The men worked together, clearing a path to get everyone through the crowd and out of the hotel. Then they packed into Michael’s Honda. He drove a couple of miles to a pleasant but not overpowering little restaurant with a patio of its own. Liza enjoyed a salad featuring half an avocado stuffed with chicken salad. Kevin had a steak and red onion sandwich, Michael chose a pulled pork hoagie, and Mrs. H. selected cold poached salmon on a bed of tri-colored salad.
The older woman picked at her meal until Liza couldn’t stand it anymore. “Why do you think Roche suspects me?”
“From the moment he came up, he kept at me to change my story—as if I were telling some kind of lie,” Mrs. Halvorsen complained. “That man wanted me to say that I’d been awake, that I’d seen you around our suite long before you said you got back.”
She bristled just at the memory. “I don’t know if he thought I was some poor old biddy who didn’t have all her marbles, or if he decided he could scare me into saying whatever he wanted.”
“And what exactly did he say?” Kevin asked.
“He told me, ‘You can’t avoid the truth. Sooner or later, it will come out that Liza Kelly wasn’t away from Rancho Pacificano as long as she said she was. Either someone will have spotted that fancy car she rode off in driving in the wrong place at the wrong time, or we’ll prove she got into the kitchen while she was supposedly off on that drive.’ ”

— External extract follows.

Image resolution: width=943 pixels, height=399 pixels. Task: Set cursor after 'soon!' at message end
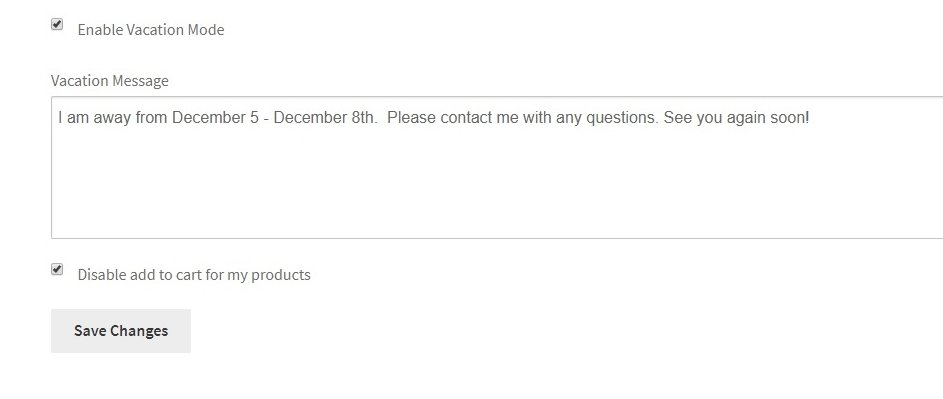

She shook her head. “Then he had the nerve to say, ‘I’m trying to be nice about this, ma’am. The police won’t be, once they find out.’ ”

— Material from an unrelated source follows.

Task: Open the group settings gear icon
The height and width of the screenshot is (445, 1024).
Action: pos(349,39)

Liza didn’t realize how angry she was until she glanced down at her plate and saw how she’d mashed her avocado flat. Instant guacamole oozed out from under her fork as if she’d wounded her chicken salad and it was bleeding green blood.
“Well,
that
looks appetizing,” Michael told her, taking in the mess on her plate.
“Somehow, I’ve lost my appetite,” Liza replied grimly.
She didn’t speak all the way back to Rancho Pacificano. Maybe she should have, because she was boiling by the time she made her way to Fergus Fleming’s office.
He had a bigger room than Kevin used to run the Killamook Inn, and it was decorated very differently. Kevin had a lot of huntin’, fishin’, and hikin’ memorabilia from his days as a guide before he started taking classes in hotel management and then putting them into practical application. He even had a bearskin rug on the floor, shot by his grandfather years ago.
Liza had to admit that she’d had some interesting fantasies about possible activities on that rug and had even teased Kevin about them.
Fergus Fleming’s office, in contrast, had more of an old-world look to it. Paintings hung on the walls, mainly landscapes featuring glens, lochs, and a lot of rocks. The skies, however, reminded Liza of that cleverly done ceiling in the Skye Room. The wall coverings (surprise!) were in plaid, with matching tartan patterns on the rugs and even on the upholstery of all the furniture not made of leather.